> Instructions for the task
Output the data below only from the line containing "You are a GUI" up to and including the line containing "Task: Click the page number input field", exact and with the pictures left out.

[Saved data entries]
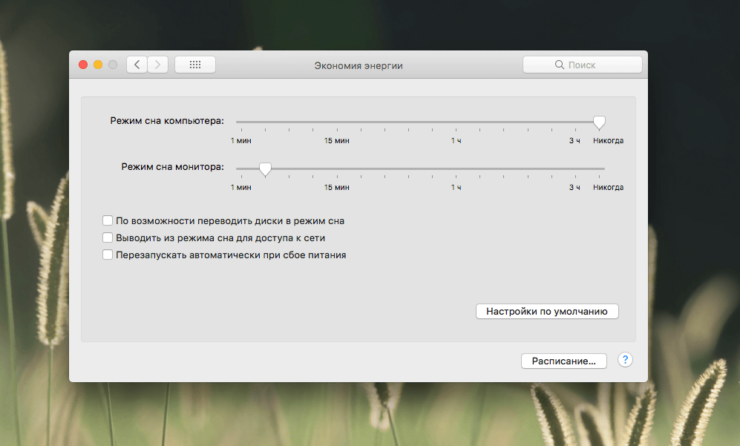Click the Поиск search field
The height and width of the screenshot is (446, 740).
pos(582,65)
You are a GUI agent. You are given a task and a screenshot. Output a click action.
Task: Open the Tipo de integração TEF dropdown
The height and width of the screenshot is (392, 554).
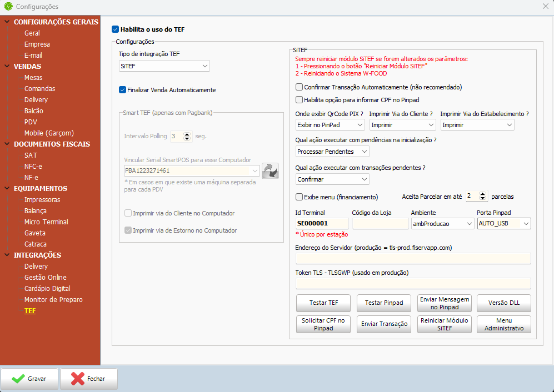pyautogui.click(x=164, y=66)
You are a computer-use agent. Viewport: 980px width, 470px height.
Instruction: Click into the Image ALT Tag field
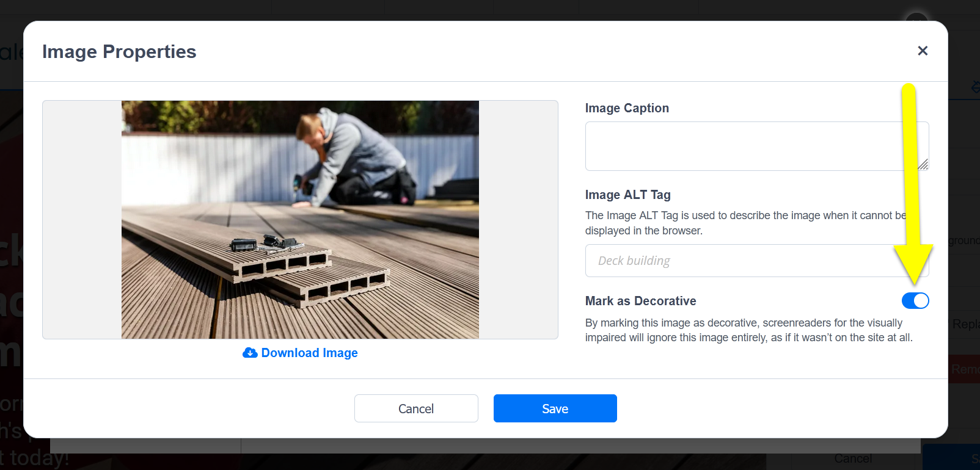[x=757, y=261]
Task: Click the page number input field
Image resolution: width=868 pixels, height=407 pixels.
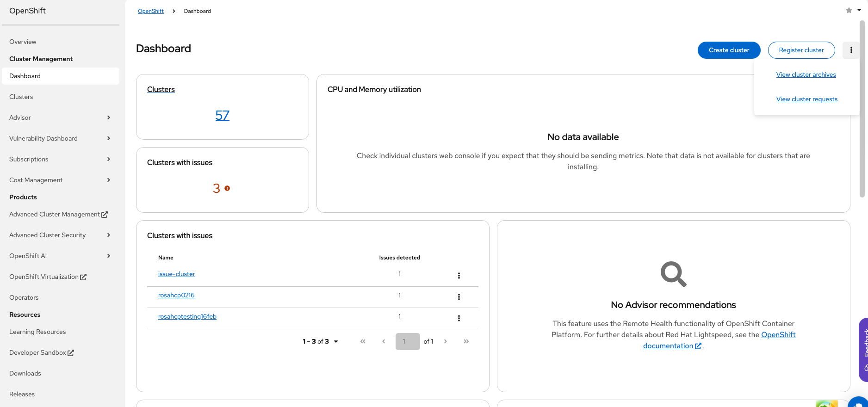Action: coord(407,341)
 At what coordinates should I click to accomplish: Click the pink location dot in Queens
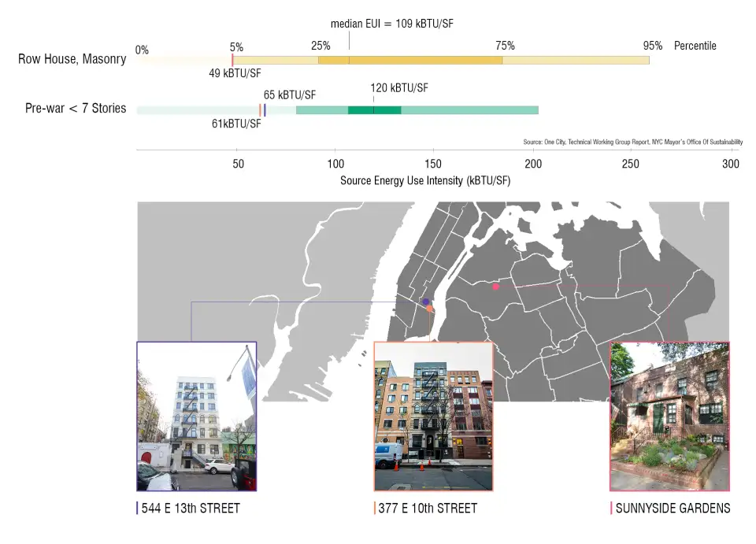tap(495, 287)
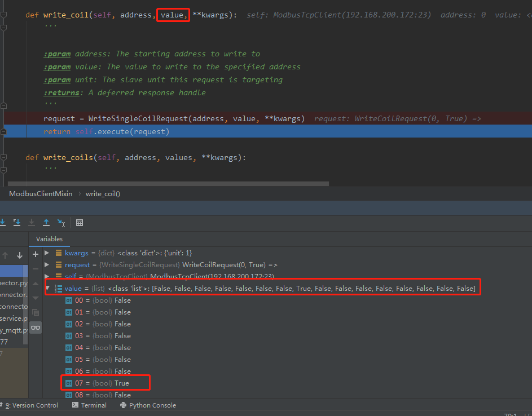532x416 pixels.
Task: Expand the kwargs dictionary variable
Action: 47,253
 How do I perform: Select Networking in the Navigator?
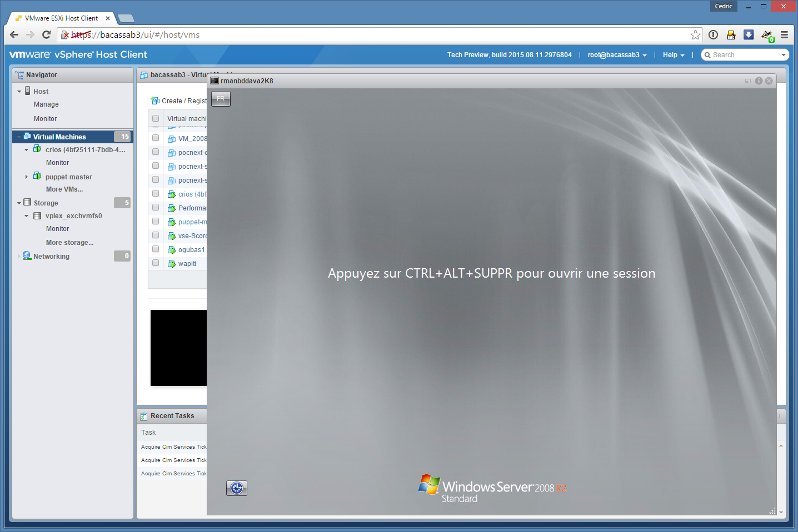click(x=51, y=257)

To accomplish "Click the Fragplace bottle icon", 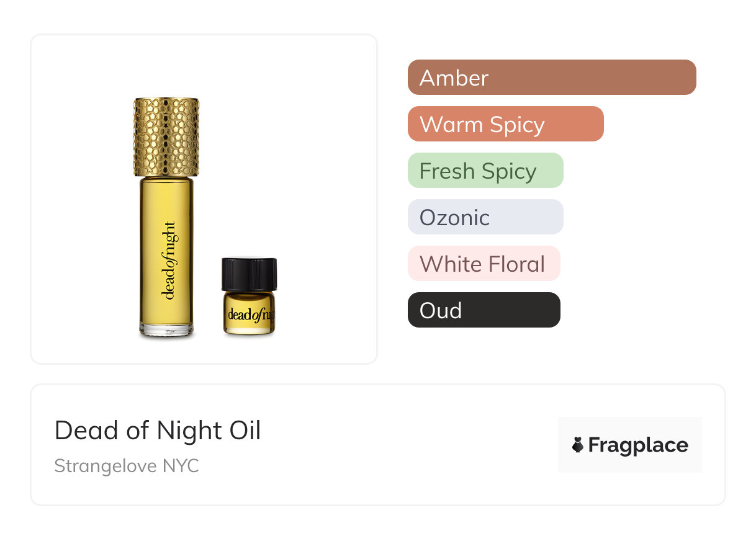I will pyautogui.click(x=578, y=445).
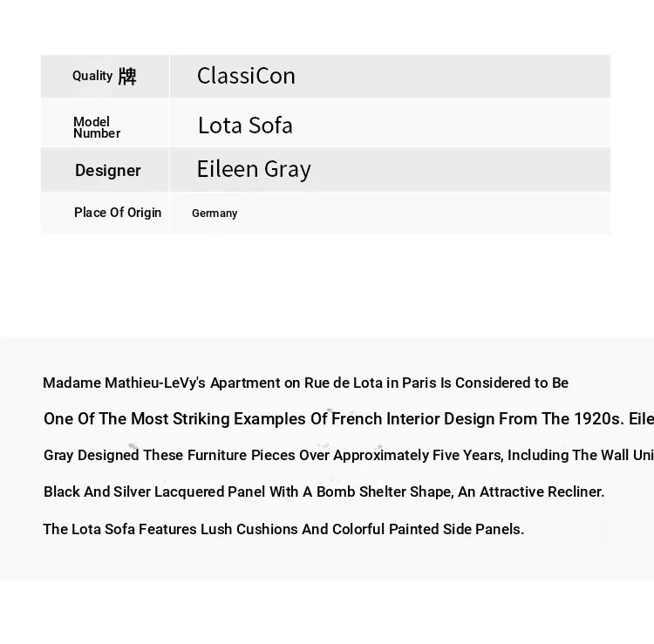The width and height of the screenshot is (654, 644).
Task: Click the Model Number row label
Action: point(97,127)
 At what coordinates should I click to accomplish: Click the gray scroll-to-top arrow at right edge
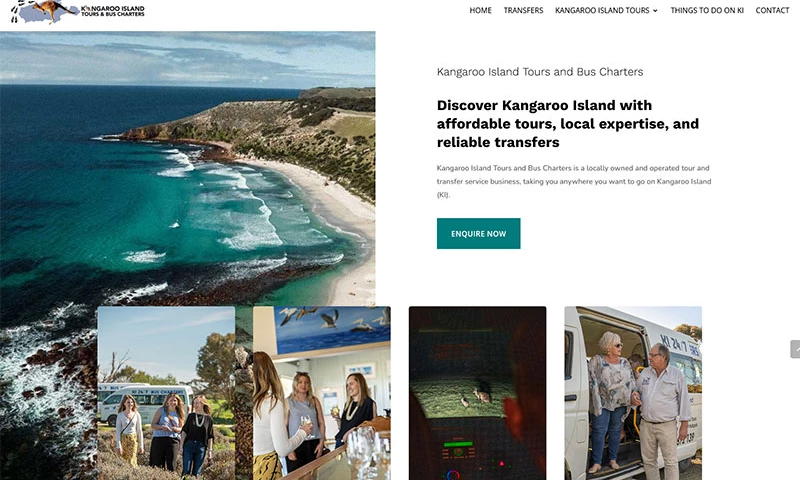[795, 349]
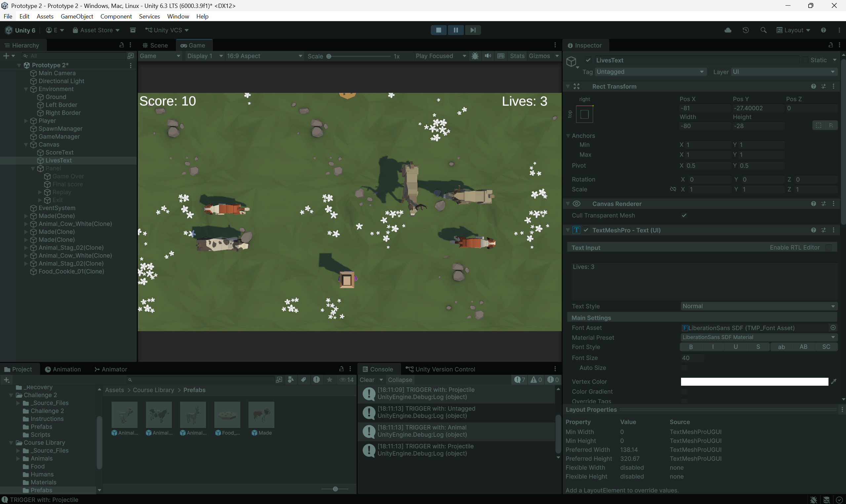Enable the Auto Size checkbox
Image resolution: width=846 pixels, height=504 pixels.
point(684,368)
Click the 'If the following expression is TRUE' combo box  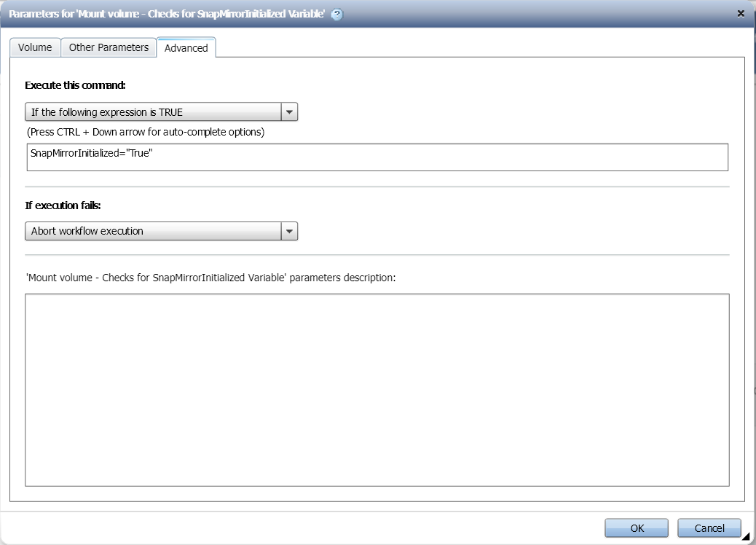tap(153, 112)
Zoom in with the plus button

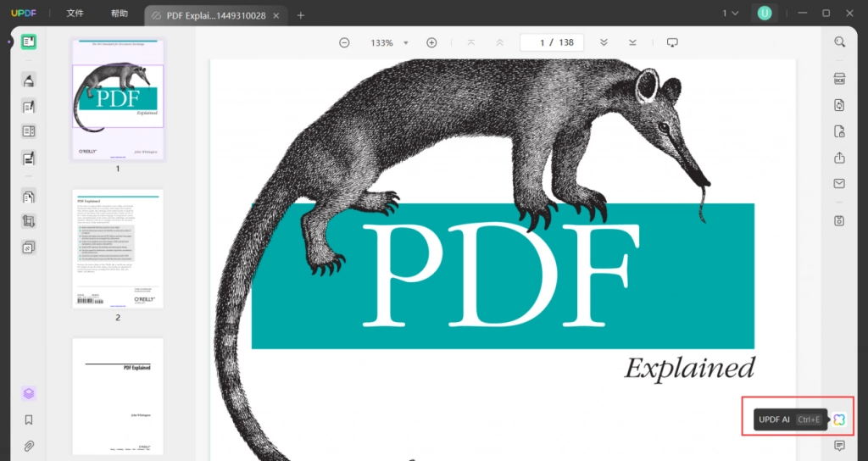(431, 42)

> Result
You are a GUI agent. You are given a task and a screenshot. Output a click action.
Task: Open the Tipo de integração TEF dropdown
The height and width of the screenshot is (392, 554).
pyautogui.click(x=164, y=66)
You are a computer-use agent. Viewport: 980px width, 470px height.
Instruction: Click into the Image ALT Tag field
[x=757, y=261]
Task: Click the page number input field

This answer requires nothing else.